* _Supplied information_:
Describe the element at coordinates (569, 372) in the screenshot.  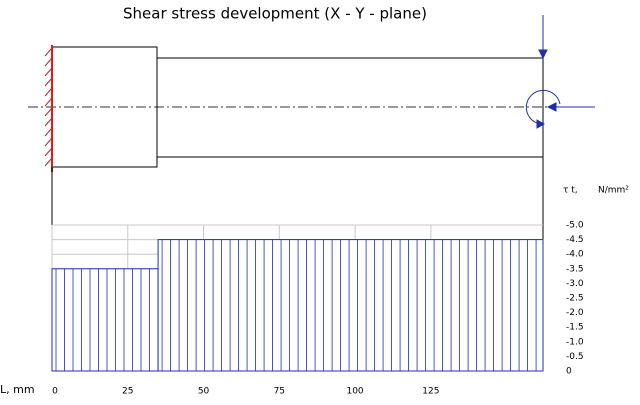
I see `y-tick-label: 0` at that location.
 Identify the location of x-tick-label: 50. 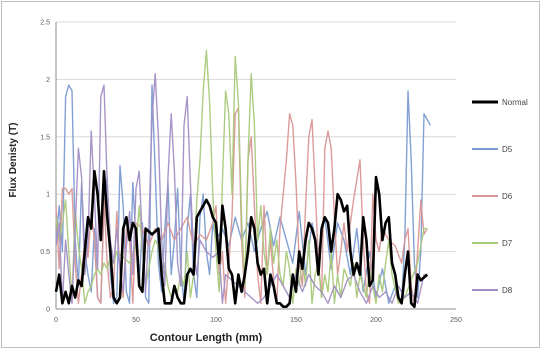
(136, 320).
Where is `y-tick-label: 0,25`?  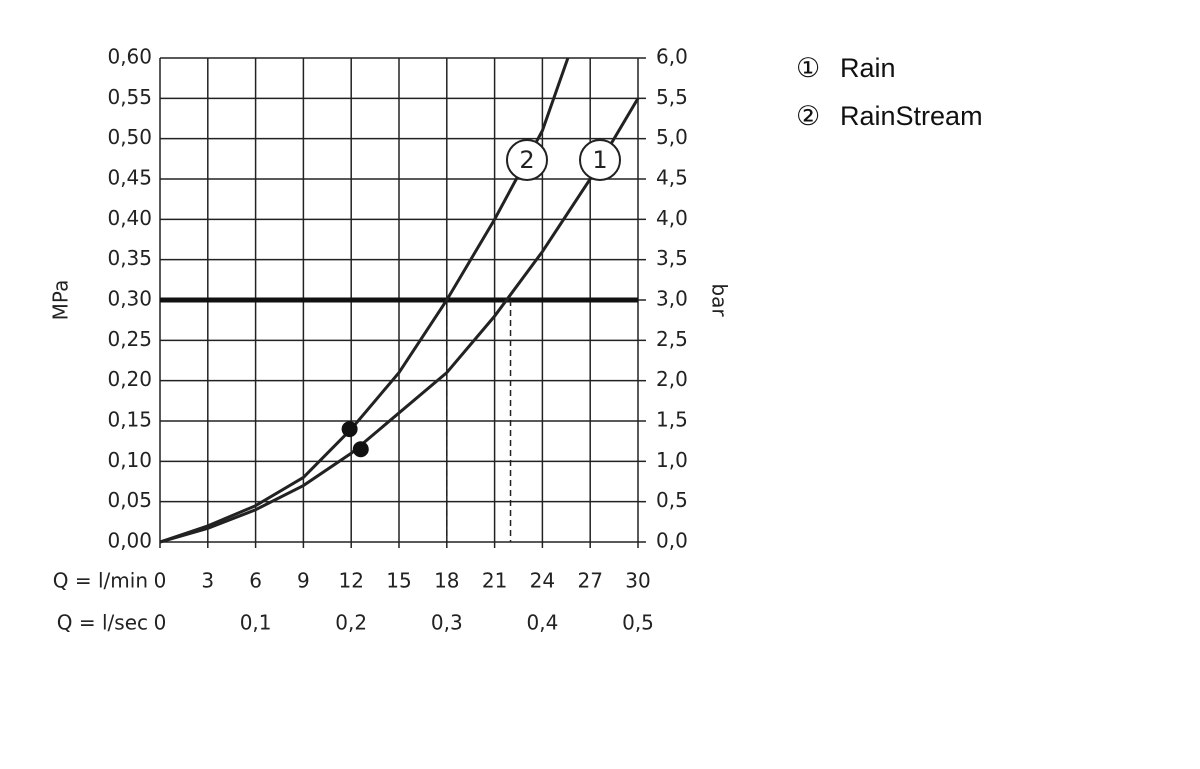
y-tick-label: 0,25 is located at coordinates (130, 339).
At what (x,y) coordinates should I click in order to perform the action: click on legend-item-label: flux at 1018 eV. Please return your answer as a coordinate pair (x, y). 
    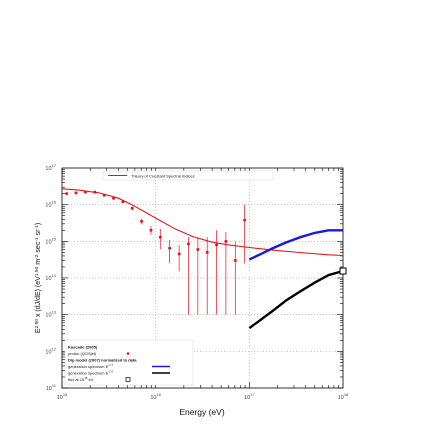
    Looking at the image, I should click on (81, 379).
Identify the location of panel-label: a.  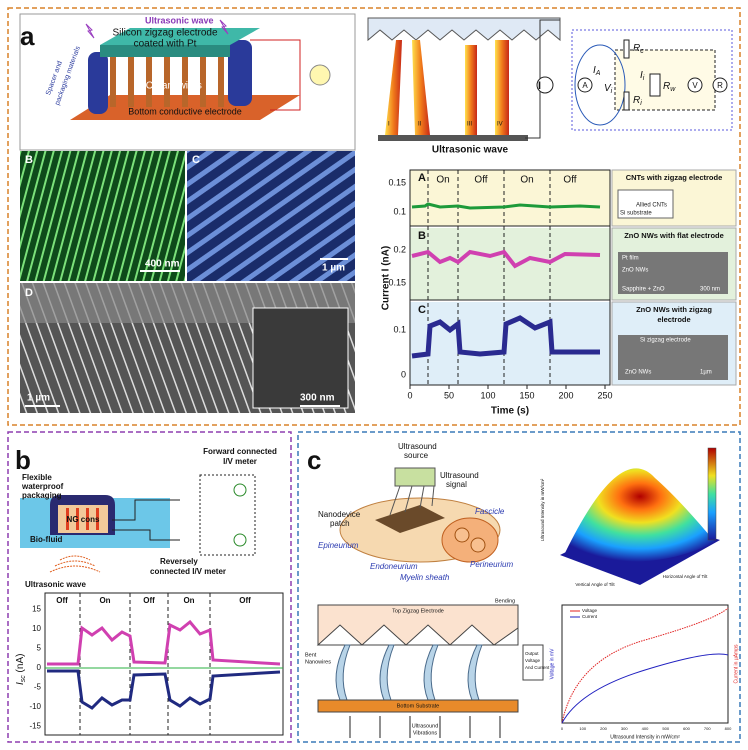
(28, 36).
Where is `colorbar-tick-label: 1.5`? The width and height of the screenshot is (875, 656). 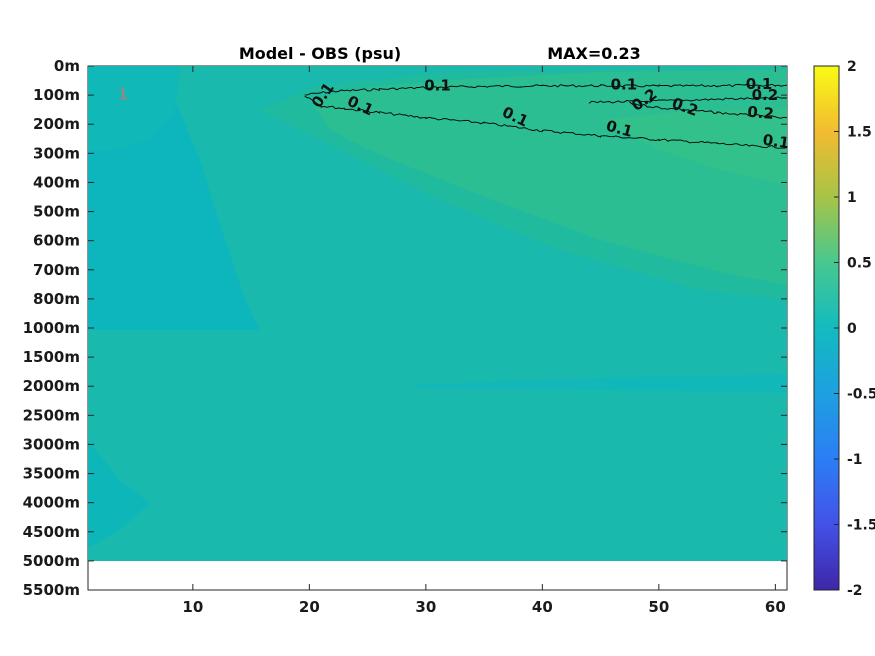 colorbar-tick-label: 1.5 is located at coordinates (860, 133).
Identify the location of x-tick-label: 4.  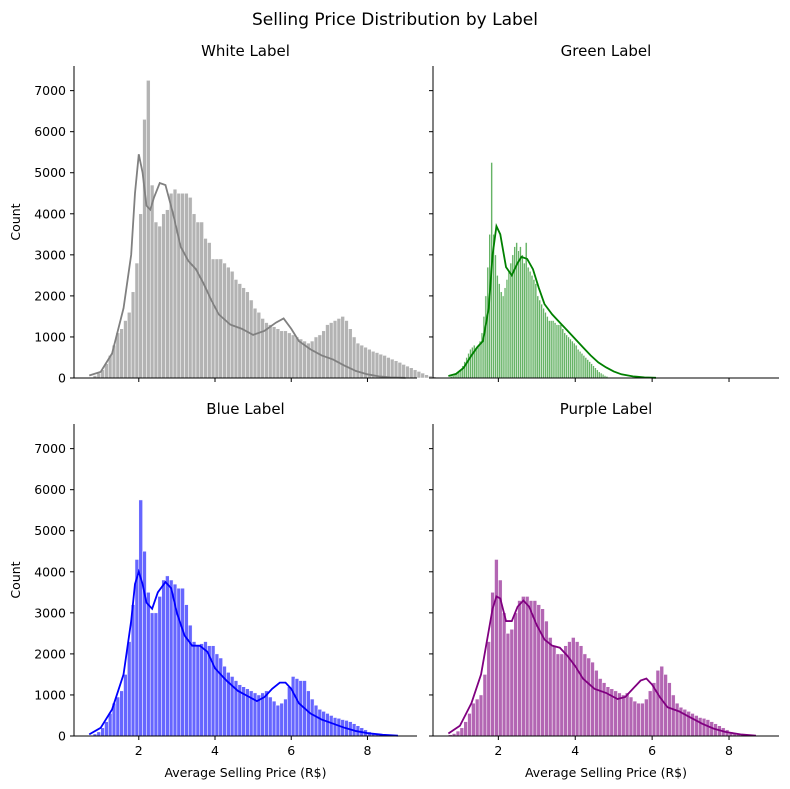
(215, 750).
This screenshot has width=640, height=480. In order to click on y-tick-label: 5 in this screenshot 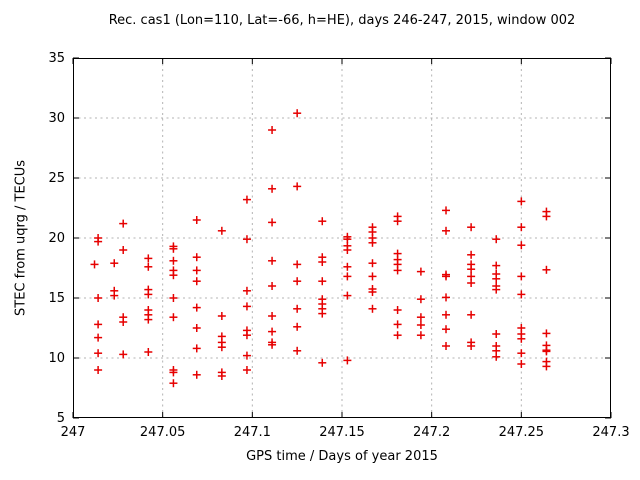, I will do `click(61, 418)`.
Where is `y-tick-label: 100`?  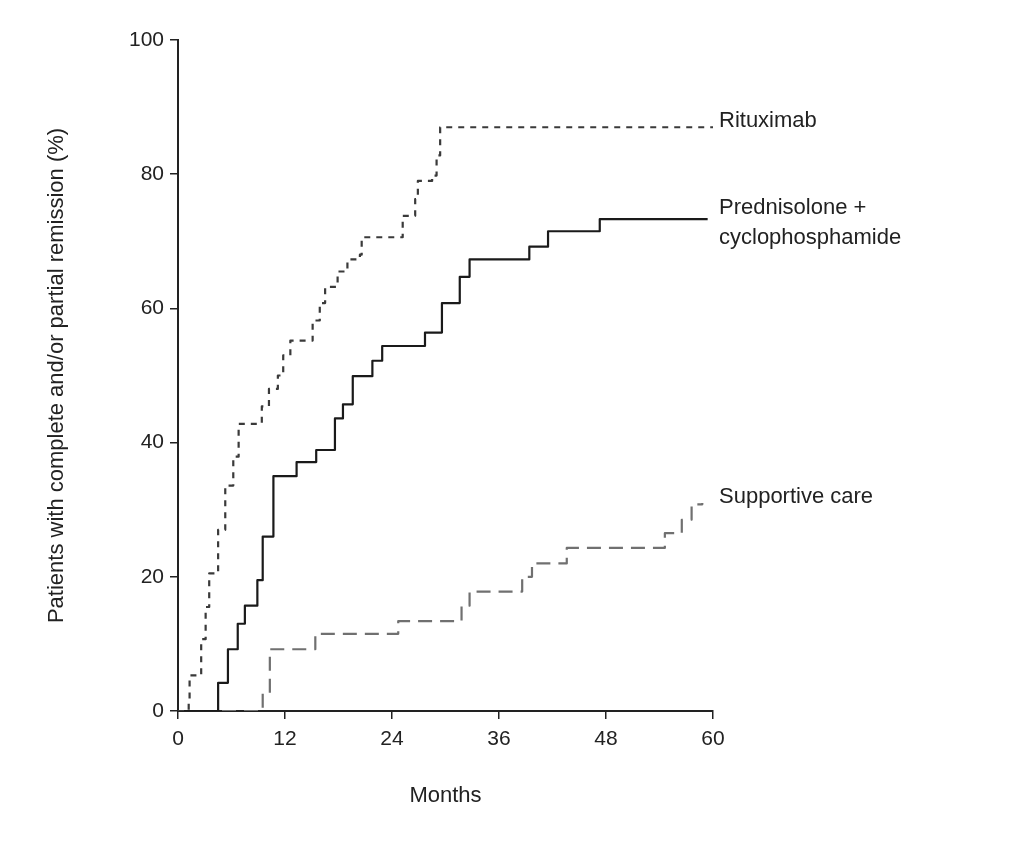 y-tick-label: 100 is located at coordinates (146, 38).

* _Exercise directions_:
In the entries from the start through the line containing "y-tick-label: 0,25 is", substitute "Find" for "Identify" and give that part back with nothing else changed. Leave the pictures out.

* _Written answer_:
Describe the element at coordinates (569, 372) in the screenshot.  
I see `y-tick-label: 0` at that location.
 Find the location of x-tick-label: 50. 
(136, 320).
Where is `y-tick-label: 0,25`?  
y-tick-label: 0,25 is located at coordinates (130, 339).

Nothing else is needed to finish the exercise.